━━ EXCERPT TO READ
The forward index stores a list of words for each document. The following is a simplified form of the forward index:

Forward Index
Document Words
Document 1 the,cow,says,moo
Document 2 the,cat,and,the,hat
Document 3 the,dish,ran,away,with,the,spoon

The rationale behind developing a forward index is that as documents are parsed, it is better to intermediately store the words per document. The delineation enables asynchronous system processing, which partially circumvents the inverted index update bottleneck.[19] The forward index is sorted to transform it to an inverted index. The forward index is essentially a list of pairs consisting of a document and a word, collated by the document. Converting the forward index to an inverted index is only a matter of sorting the pairs by the words. In this regard, the inverted index is a word-sorted forward index.

Compression

[edit]

Generating or maintaining a large-scale search engine index represents a significant storage and processing challenge. Many search engines utilize a form of compression to reduce the size of the indices on disk.[20] Consider the following scenario for a full text, Internet search engine.

Given this scenario, an uncompressed index (assuming a non-conflated, simple, index) for 2 billion web pages would need to store 500 billion word entries. At 1 byte per character, or 5 bytes per word, this would require 2500 gigabytes of storage space alone.[citation needed] This space requirement may be even larger for a fault-tolerant distributed storage architecture. Depending on the compression technique chosen, the index can be reduced to a fraction of this size. The tradeoff is the time and processing power required to perform compression and decompression.[citation needed]

Notably, large scale search engine designs incorporate the cost of storage as well as the costs of electricity to power the storage. Thus compression is a measure of cost.[citation needed]

Document parsing

[edit]

Document parsing breaks apart the components (words) of a document or other form of media for insertion into the forward and inverted indices. The words found are called tokens, and so, in the context of search engine indexing and natural language processing, parsing is more commonly referred to as tokenization. It is also sometimes called word boundary disambiguation, tagging, text segmentation, content analysis, text analysis, text mining, concordance generation, speech segmentation, lexing, or lexical analysis. The terms 'indexing', 'parsing', and 'tokenization' are used interchangeably in corporate slang.

Natural language processing is the subject of continuous research and technological improvement. Tokenization presents many challenges in extracting the necessary information from documents for indexing to support quality searching. Tokenization for indexing involves multiple technologies, the implementation of which are commonly kept as corporate secrets.[citation needed]

Challenges in natural language processing

[edit]
Word boundary ambiguity
Native English speakers may at first consider tokenization to be a straightforward task, but this is not the case with designing a multilingual indexer. In digital form, the texts of other languages such as Chinese or Japanese represent a greater challenge, as words are not clearly delineated by whitespace. The goal during tokenization is to identify words for which users will search. Language-specific logic is employed to properly identify the boundaries of words, which is often the rationale for designing a parser for each language supported (or for groups of languages with similar boundary markers and syntax).
━━━━
━━ DATA SUPPLIED
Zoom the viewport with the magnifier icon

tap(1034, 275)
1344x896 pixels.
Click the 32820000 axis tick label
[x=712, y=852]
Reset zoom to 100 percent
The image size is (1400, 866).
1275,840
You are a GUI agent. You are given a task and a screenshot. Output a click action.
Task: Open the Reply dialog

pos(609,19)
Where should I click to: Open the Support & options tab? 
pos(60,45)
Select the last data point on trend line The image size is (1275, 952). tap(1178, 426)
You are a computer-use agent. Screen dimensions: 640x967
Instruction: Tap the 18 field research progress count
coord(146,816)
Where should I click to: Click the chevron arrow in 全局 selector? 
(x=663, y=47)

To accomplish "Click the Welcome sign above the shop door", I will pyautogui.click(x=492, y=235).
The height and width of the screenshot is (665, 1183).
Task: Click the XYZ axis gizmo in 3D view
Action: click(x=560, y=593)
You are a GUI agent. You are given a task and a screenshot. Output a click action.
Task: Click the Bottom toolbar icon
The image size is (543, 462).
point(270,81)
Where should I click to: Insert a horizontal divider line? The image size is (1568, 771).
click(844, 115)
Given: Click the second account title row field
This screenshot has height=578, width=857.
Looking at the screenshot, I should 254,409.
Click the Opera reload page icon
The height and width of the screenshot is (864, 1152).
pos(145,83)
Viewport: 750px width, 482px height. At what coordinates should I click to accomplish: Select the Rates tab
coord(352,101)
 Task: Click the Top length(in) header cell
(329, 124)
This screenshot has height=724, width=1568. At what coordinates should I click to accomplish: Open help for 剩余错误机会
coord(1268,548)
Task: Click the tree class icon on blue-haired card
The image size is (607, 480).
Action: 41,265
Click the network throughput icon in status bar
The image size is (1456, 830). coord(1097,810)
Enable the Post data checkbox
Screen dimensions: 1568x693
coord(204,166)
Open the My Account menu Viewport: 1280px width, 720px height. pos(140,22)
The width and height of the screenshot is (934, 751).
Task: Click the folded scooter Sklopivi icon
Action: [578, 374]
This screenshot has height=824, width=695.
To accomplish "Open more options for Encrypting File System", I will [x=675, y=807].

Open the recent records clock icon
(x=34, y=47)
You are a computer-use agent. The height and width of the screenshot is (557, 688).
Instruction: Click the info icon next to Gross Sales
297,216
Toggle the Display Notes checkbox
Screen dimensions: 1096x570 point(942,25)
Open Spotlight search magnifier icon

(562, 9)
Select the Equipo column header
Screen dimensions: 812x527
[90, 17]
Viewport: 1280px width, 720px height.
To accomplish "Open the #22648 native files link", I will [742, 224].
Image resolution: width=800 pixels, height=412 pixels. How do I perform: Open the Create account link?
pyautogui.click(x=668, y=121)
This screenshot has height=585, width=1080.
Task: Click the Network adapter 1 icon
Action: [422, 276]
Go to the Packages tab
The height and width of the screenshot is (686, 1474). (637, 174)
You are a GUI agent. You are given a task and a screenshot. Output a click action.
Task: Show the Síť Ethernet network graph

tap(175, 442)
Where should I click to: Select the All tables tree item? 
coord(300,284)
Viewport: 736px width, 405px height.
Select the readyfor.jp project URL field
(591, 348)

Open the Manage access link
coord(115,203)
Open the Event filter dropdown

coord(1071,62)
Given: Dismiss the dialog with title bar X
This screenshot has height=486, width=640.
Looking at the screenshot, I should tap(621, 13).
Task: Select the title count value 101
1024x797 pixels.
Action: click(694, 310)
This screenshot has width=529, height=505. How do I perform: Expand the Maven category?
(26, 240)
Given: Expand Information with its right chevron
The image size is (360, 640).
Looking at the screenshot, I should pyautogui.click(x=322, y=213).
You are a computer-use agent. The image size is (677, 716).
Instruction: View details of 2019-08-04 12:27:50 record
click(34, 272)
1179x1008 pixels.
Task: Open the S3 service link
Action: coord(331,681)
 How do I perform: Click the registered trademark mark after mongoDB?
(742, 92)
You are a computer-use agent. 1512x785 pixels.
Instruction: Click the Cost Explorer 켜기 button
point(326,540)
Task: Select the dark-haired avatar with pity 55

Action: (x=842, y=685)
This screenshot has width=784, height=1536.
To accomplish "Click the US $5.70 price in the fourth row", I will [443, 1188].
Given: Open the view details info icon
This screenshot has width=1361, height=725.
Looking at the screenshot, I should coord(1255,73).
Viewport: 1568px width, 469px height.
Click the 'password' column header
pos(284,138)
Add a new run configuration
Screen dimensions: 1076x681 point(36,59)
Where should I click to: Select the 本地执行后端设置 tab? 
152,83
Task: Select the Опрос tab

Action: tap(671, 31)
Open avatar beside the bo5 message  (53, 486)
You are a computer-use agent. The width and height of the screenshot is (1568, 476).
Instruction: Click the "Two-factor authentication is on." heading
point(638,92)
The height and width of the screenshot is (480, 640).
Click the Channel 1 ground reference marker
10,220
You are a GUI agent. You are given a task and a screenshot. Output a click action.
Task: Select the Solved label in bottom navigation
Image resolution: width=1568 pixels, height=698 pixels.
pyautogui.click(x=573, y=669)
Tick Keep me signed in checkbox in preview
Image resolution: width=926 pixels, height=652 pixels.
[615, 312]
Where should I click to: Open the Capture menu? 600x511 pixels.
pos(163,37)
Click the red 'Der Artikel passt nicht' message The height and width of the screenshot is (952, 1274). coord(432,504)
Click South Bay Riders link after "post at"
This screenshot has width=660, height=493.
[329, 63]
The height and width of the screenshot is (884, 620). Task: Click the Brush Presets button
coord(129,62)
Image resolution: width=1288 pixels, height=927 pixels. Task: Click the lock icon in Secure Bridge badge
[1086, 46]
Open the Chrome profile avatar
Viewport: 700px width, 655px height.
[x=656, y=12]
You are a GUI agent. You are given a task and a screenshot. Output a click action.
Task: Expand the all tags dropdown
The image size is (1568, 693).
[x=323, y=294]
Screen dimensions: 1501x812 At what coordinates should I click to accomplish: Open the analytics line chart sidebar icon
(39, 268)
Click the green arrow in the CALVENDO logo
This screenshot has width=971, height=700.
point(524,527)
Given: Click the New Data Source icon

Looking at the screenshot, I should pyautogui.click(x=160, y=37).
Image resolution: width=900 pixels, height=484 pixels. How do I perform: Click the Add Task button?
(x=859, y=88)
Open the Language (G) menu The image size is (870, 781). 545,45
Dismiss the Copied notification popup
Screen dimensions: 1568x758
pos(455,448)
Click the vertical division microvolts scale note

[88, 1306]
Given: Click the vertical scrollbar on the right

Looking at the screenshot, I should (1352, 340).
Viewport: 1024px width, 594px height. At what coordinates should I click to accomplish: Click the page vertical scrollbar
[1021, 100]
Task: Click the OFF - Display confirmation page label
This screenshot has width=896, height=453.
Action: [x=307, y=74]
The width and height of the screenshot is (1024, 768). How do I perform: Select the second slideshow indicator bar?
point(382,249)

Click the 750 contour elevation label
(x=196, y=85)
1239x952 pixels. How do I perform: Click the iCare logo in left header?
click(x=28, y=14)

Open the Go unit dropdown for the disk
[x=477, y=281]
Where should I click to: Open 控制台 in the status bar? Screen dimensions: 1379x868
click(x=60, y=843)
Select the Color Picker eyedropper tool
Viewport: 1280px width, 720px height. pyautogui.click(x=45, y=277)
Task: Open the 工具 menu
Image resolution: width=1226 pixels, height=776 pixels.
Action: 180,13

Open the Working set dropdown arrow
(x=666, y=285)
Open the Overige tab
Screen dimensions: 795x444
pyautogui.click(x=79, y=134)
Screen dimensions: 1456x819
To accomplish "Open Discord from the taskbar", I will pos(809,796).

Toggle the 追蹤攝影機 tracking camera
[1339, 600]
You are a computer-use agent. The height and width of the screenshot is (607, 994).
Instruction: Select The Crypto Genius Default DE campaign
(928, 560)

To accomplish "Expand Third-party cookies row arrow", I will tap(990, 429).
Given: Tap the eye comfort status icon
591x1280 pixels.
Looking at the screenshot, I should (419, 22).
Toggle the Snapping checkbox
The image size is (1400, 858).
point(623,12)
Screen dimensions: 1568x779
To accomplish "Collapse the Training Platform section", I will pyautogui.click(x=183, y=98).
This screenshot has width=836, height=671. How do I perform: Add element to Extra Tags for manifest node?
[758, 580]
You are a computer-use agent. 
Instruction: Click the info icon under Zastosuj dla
━━━━
◆ **DIRECTIONS**:
(1) Answer these about the search engine indexing excerpt:
(a) How many word entries would an uncompressed index for 2 billion web pages need to store?
(b) What tradeoff comes with compressing the index?
(c) Which languages are named as examples where words are not clearly delineated by whitespace?
(2) Please return the passage of the search engine indexing excerpt starting at "The forward index stores" and ending at "word-sorted forward index.", copied word for word.

◆ **TASK RESPONSES**:
(1)
(a) 500 billion word entries.
(b) The time and processing power required to perform compression and decompression.
(c) Chinese and Japanese.

(2)
The forward index stores a list of words for each document. The following is a simplified form of the forward index:

Forward Index
Document Words
Document 1 the,cow,says,moo
Document 2 the,cat,and,the,hat
Document 3 the,dish,ran,away,with,the,spoon

The rationale behind developing a forward index is that as documents are parsed, it is better to intermediately store the words per document. The delineation enables asynchronous system processing, which partially circumvents the inverted index update bottleneck.[19] The forward index is sorted to transform it to an inverted index. The forward index is essentially a list of pairs consisting of a document and a word, collated by the document. Converting the forward index to an inverted index is only a matter of sorting the pairs by the words. In this regard, the inverted index is a word-sorted forward index.